Single by Ted Lewis and His Band
- B-side: "Barkin' Dog"
- Released: 1919
- Genre: Jazz
- Length: 3:49
- Label: Columbia
- Songwriter(s): Byron Gay, Arnold Johnson

Ted Lewis and His Band singles chronology
| "Blues (My Naughty Sweetie Gave Me)" (1919) | "O (Oh!)" (1919) | "Fair One" (1920) |

= O (Oh!) =

"O (Oh!)" is a song written by Byron Gay and Arnold Johnson and performed by Ted Lewis and His Band. It reached No. 13 on the U.S. pop chart in 1920.

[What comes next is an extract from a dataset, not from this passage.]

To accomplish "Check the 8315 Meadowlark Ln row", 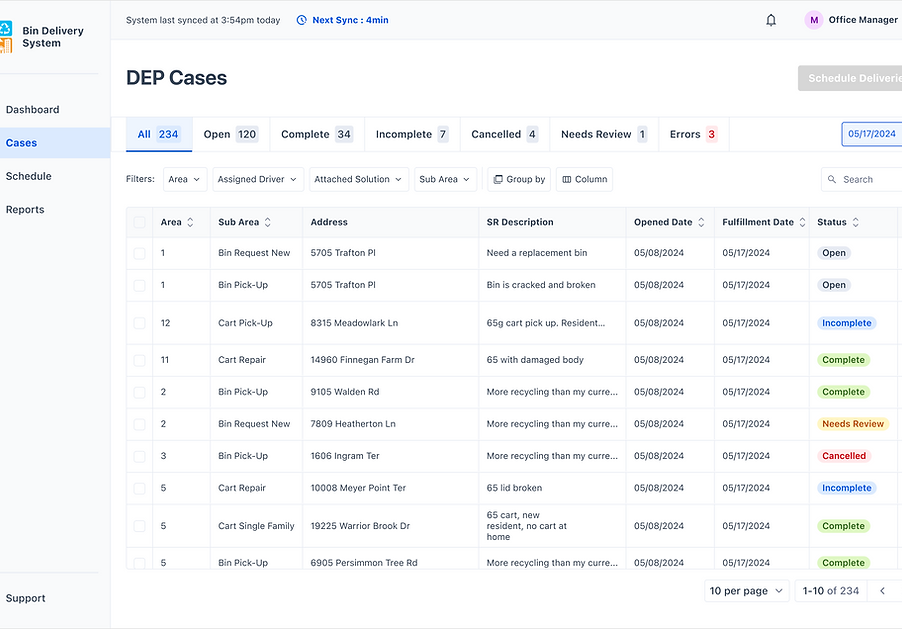I will click(x=140, y=323).
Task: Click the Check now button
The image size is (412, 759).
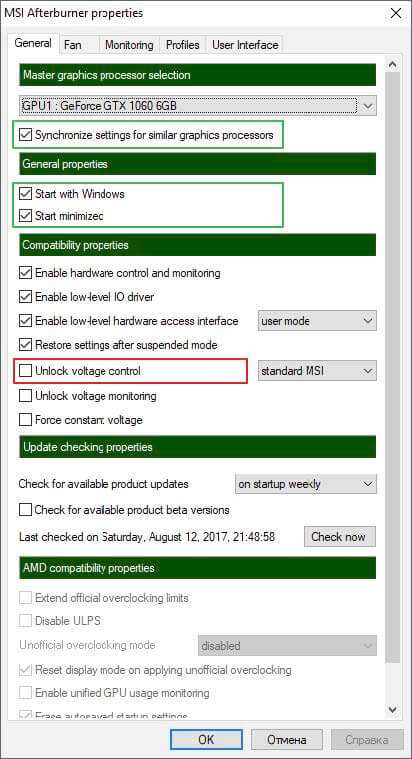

==Other charting versions==
- Pee Wee Hunt and His Orchestra released a version of the song which reached No. 3 on the U.S. pop chart in 1953.

==Other versions==
- All-Star Trio released a version of the song as a single in 1920, but it did not chart.
- Billy Murray released a version of the song as a single in 1920, but it did not chart.
- Sauter-Finegan Orchestra released a version of the song as the B-side to their 1953 single "The Moon is Blue".
- Lawrence Welk and His Champagne Music released a version of the song as a single in 1953, but it did not chart.
- Sy Oliver and His Orchestra released a version of the song as the B-side to their 1959 single "The Touch".
- Bill Black's Combo released a version of the song on their 1964 album, Bill Black's Combo Goes Big Band.
- Boots Randolph released a version of the song on his 1973 album, Sentimental Journey.